Kapitel 2 ist das sog. „Schlagwort-Kapitel" mit dem Gedanken, dass so mancher Therapeut genau nach diesen, teils gängigen Begrifflichkeiten sucht und aus dem Kapitel heraus weitergelenkt werden kann.

Kapitel 3 ist quasi eine Checkliste der neurofunktionellen Systeme. Hier ist der therapeutische Grundgedanke: „Was ist denn das Hauptproblem meines Patienten?" Wenn ich das Hauptproblem definiert habe, woran muss ich noch denken?

Dies soll hinlenken zu weiteren Systemen, die mit dem (hauptsachlich) betroffenen System in Verbindung stehen. Dieses System-Kapitel ist das grundlegende Kapitel des Buches, da es den Clinical-Reasoning-Prozess des Therapeuten begleitet und lenkt.

Kapitel 4 beschreibt Diagnosen und Krankheitsbilder, deren Symptome sich häufig im ▶ Kap. 3 wiederfinden. Was ist bei diesem Krankheitsbild spezifisch zu beachten, insbesondere auch Risikofaktoren oder klare Vorgaben, was man auf keinen Fall tun sollte?

Kapitel 5 stellt die therapeutischen Verfahren vor. Hier sollen die einzelnen therapeutischen Schulen zu Wort kommen. Wie gehen die einzelnen Verfahren mit den Störungen der neurofunktionellen Systeme (▶ Kap. 3) um, was ist für die jeweilige Herangehensweise spezifisch?

Kapitel 6 erklärt und beleuchtet menschliche Lernprozesse: Zum einen den eines gesunden Menschen, zum anderen werden die Unterschiede herausgearbeitet, wie sich der Lernprozess eines neurologisch geschädigten Menschen verändern kann und ob und wie diese Lernprozesse ggf. trotzdem vergleichbar sind.

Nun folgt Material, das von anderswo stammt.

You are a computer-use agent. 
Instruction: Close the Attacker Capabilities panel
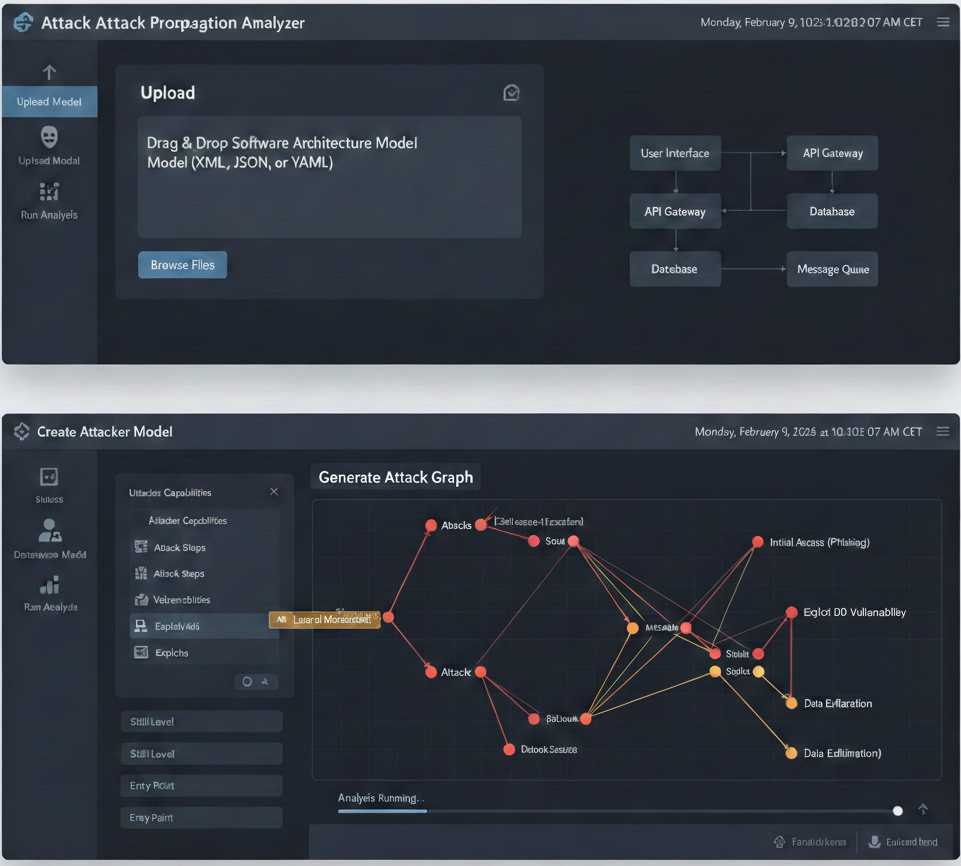274,492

Kapitel 7 & 8 beleuchten diagnostische Verfahren und die medikamentöse Therapie, bei der es Ziel sein soll, Medikamente zu nennen und zu erklären, die den Lernprozess des Patienten deutlich beeinflussen können und somit hohe therapeutische Relevanz haben.

Kapitel 9 beschäftigt sich mit dem wissenschaftlichen Arbeiten und zielt darauf ab, dass Therapeuten in der Lage sein sollten, Studien zu finden, diese zu lesen und zu werten. Aber auch die Suche nach Literatur sollte vom Clinical-Reasoning-Prozess des Buches geprägt sein – welche Frage habe ich eigentlich und wie suche ich in der Literatur nach Antworten?

Kapitel 10 bietet wichtige Adressen von Selbsthilfegruppen, Gesellschaften, Vereinen und Institutionen, an die sich Therapeuten wie auch Patienten, Angehörige etc. wenden können, um Hilfestellung und Informationen zu erhalten.